I'm an introvert and a teacher. (And that's ok.)

Hello all!

I've been doing some introspection this week and thought I'd share my thoughts with you.

I'm an introvert, through and through. Put me in front of a crowd and I love it. Organized notes, shiny pictures, sharing my experience: I love it. But put me in a one-on-one conversation or a party situation and I freeze up like a deer in headlights.

This has made being a teacher a challenge. I like quiet and order. I've come to terms with the fact that some areas of the classroom are just going to be messy (like my desk. And Dramatic Play center). I let the kids get messy in art and allow extra time to clean it up.  I've learned to ignore behaviors that don't hurt anyone else or interfere with learning, although there are days when everything seems to bother me and I need to take lots of deep breaths.
    My biggest challenge is working with my team. Don't get me wrong: I have a great team that's creative and loves the kids and works hard. My problem is that if they don't directly tell me something's wrong, I might miss it because I'm more focused on the activity in the classroom.
    I'm not great at talking to people on the best of days; in a one-on-one conversation, thoughts just fly from my head and I have trouble thinking of things to say. I love working one-on-one with kids; probably because I'm not worried about being judged by them.
        I've read some great articles online about being an introverted teacher and looked through my resources. My boss has been helpful, too, in helping me be more of a leader with my team and realizing what they need.

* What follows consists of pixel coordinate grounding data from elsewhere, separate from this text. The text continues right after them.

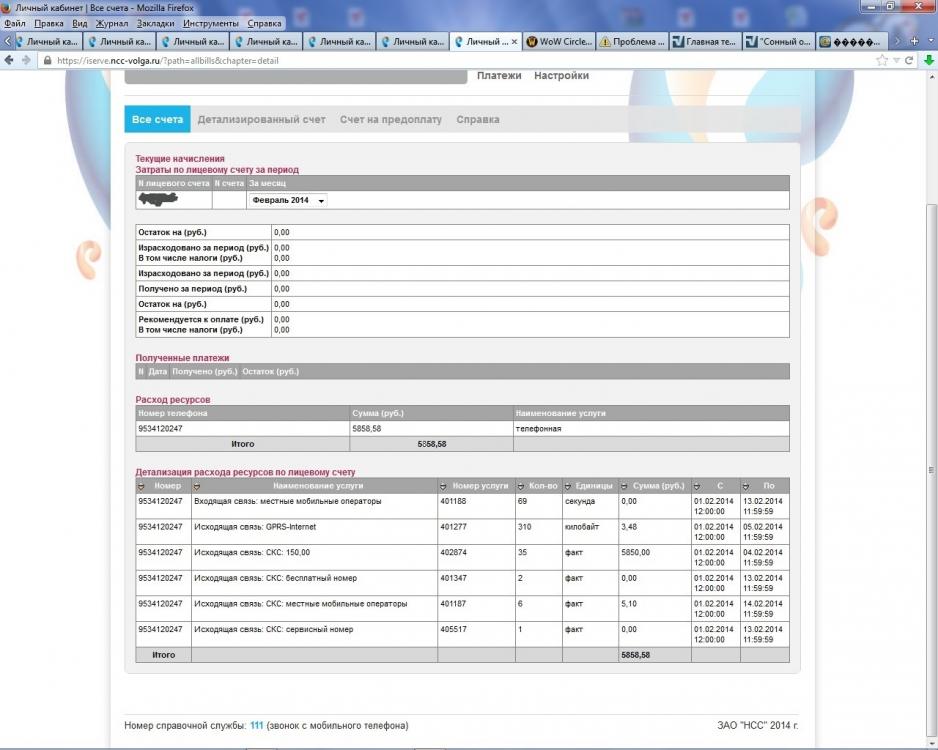Click sort icon beside Наименование услуги header
This screenshot has width=938, height=750.
197,486
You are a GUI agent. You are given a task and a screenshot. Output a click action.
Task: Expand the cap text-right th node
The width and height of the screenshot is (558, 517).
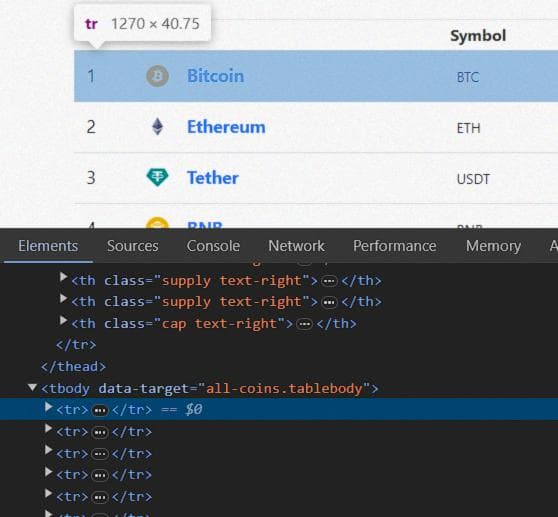pyautogui.click(x=63, y=320)
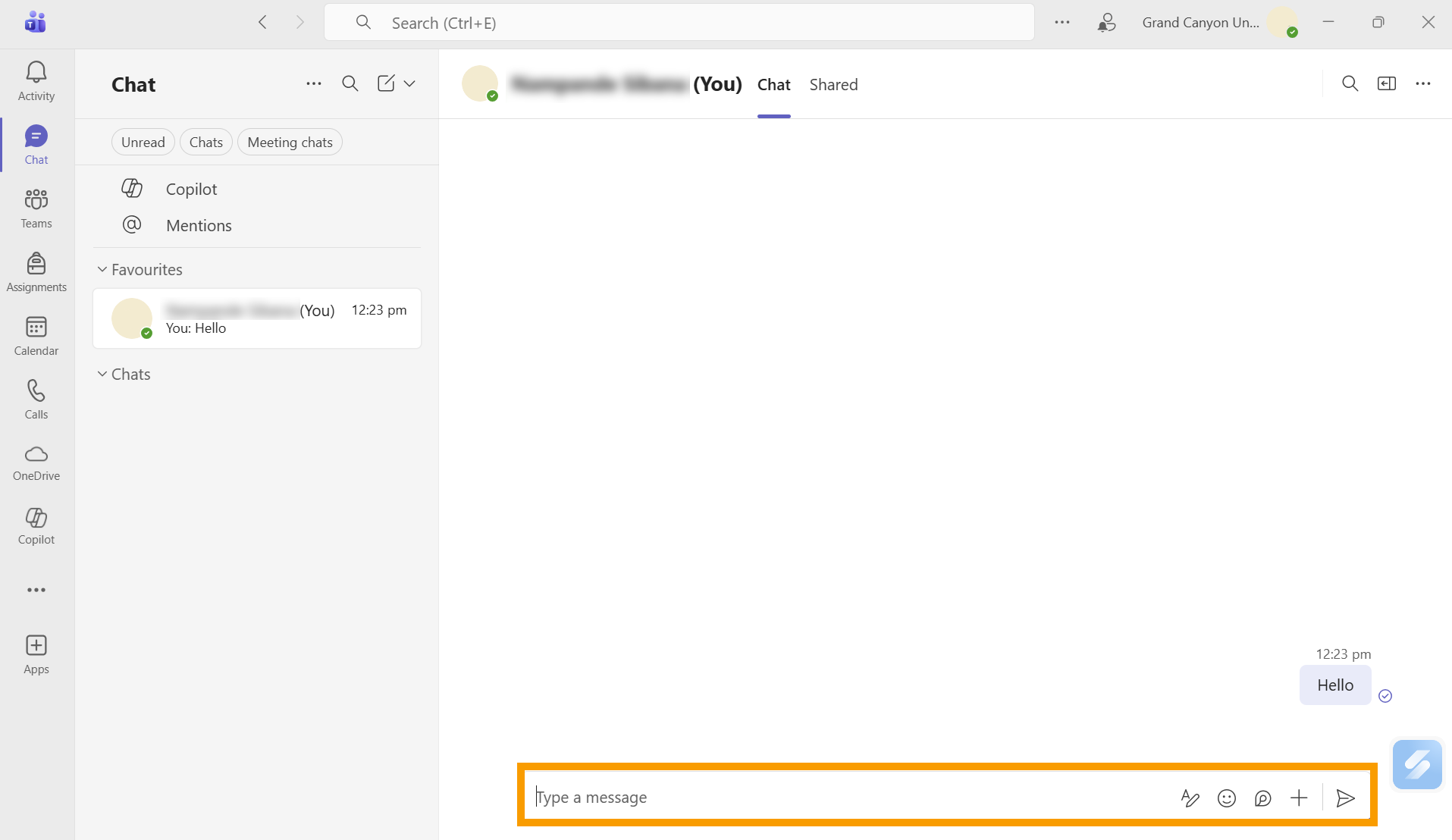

To get around this, I've found some strategies that might be useful to my fellow introverts:

1. Accept it. It's ok to be an introverted teacher. There are lots of us out there and it can be a really useful style, especially when it comes to working in small groups.

2. Use resources about parent relationships and child relationships to help you with your working relationships. It's a process. There's a ton of information out there about Active Listening, making sure you use praise, talk to each of them about something positive every day. The conversations with your coworkers don't need to be long; it's a matter of "faking it til you make it."

3. Interact with others in ways that make you feel comfortable. I prefer large groups, preferably around eating or gaming. That way, there's something else to focus on besides conversation, which I don't have to carry.

4. Recognize your other qualities and strengths. The world values extroversion, but introverts are awesome too! We get lost in good books, we can be good listeners, we can have inner strength. Focus on the great things about yourself and how you succeed at work.

5. Make time for yourself.  I need my lunch. I sit in the back and crochet and if I don't get it, I get cranky and exhausted. If you don't have a lunch, try taking a minute or two longer in the bathroom or work some time in at the end of the day. Every day, do something that makes you happy that's just for you.

6. Open up to your coworkers. Be honest and say, "I may have trouble communicating with you until I get to know you. Make sure to let me know what you need and I'll make sure to check in with you."

Are you an introvert? How do you cope at work?